Sol gruplar iki saatlik direnişin sonunda sendika binasına kaçmak zorunda kaldılar. “Praviy Sektor” (Sağ Sektör) militanları binayı molotof kokteyli yağmuruna tuttular. Pencerelerden atlamak isteyenleri silahlarla vurarak öldürdüler. Pencereden atlayıp yaralananların bir kısmını da döverek öldürdüler (9). Görüntülerin tamamı İnternette var (10).

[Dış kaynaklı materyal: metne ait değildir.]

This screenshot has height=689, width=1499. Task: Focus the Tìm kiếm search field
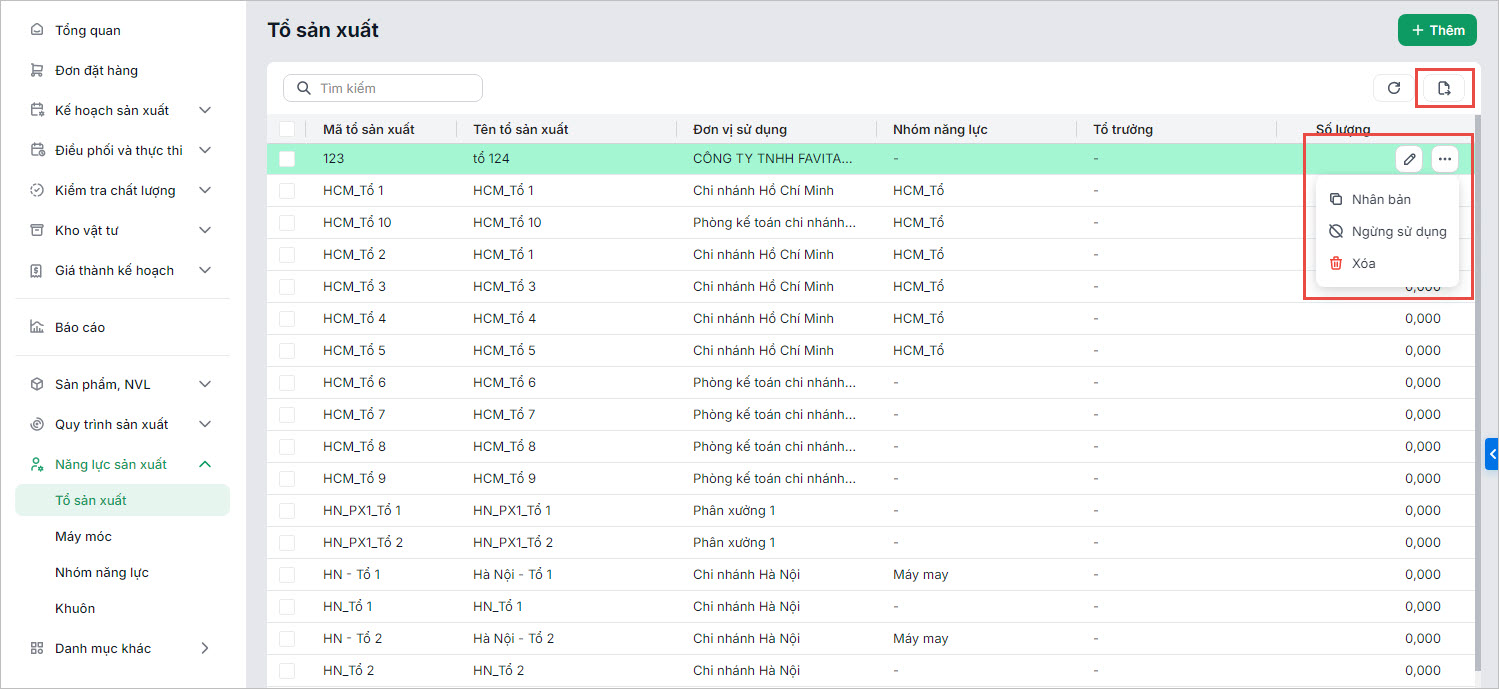(x=395, y=88)
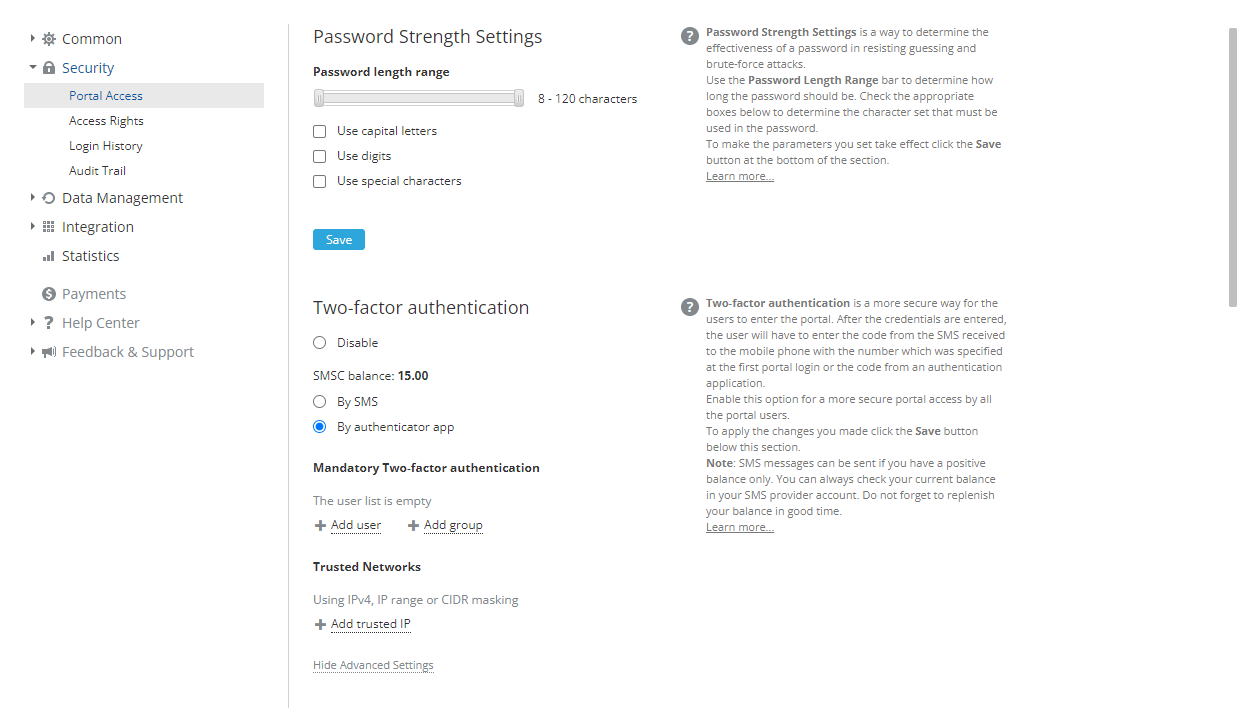Switch to the Login History page

point(104,145)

Bu trajedi yaşanırken, 2 otobüs dolusu polis sendika binasının yanmasını izlemekle yetinmişti. Saldırganlardan kimse gözaltına alınmamıştı. Saatlerce itfaiye gelmemişti. O gün sendika binasından çok az insan sağ çıkabilmişti. Kaç kişinin sağ çıktığı hakkında net bir bilgi hala daha mevcut değildir. Resmi rakamlara göre, o gün kentteki olaylarda ölenlerin toplam sayısı 48 olarak verilmiştir. Ancak, katliama uğrayan Borotba (mücadele) Örgütü’nün verdiği bilgi en az 100 ölü olduğu yönündeydi. 2 Mayıs’ta Odessa’daki sendika binasından sağ kurtulanların ve ‘Klyukovoe Pole’deki “faşizme karşı direniş” eylemine katılanların büyük çoğunluğu illegal örgüt üyesi olmaktan dolayı tutuklanmış ve mahkemede onlarca yıl hapis cezasına çarptırılmışlardır.
Ünlü Rus şarkıcı ve “Donetsk Halk Cumhuriyeti” milisi Yuliya Çiçerina, “Ukrayna İç Savaşı”nın başlama tarihinin 2 Mayıs olduğunu söylemişti. 2 Mayıs’ta Odessa’da yaşananlar, Ukrayna’nın, Sovyetler Birliği döneminden kalan birikimini tamamen yok etmeye dönük bir saldırı niteliğindedir. Bu saldırı Ukrayna işçi sınıfının kazanımlarına ve doğrudan canına da kastederek çok büyük kayıplar verilmesine neden olmuştur. Soğuk savaşın üzerine, sıcak bir savaşla karşılaşan işçi sınıfı, kayıplar vermesine rağmen, Ekim Devrimi ve 2. Dünya Savaşı döneminden beridir unuttuğu mücadele geleneğine yeni taktikler de ekleyerek direnilebileceğini göstermişti. Odessa’daki bu ağır saldırıdan sonra ülkenin doğusundaki Donetsk ve Lugansk kentlerindeki maden ve metal işçileri, Ukrayna oligarşisine karşı onurlu bir savaş vermişlerdir.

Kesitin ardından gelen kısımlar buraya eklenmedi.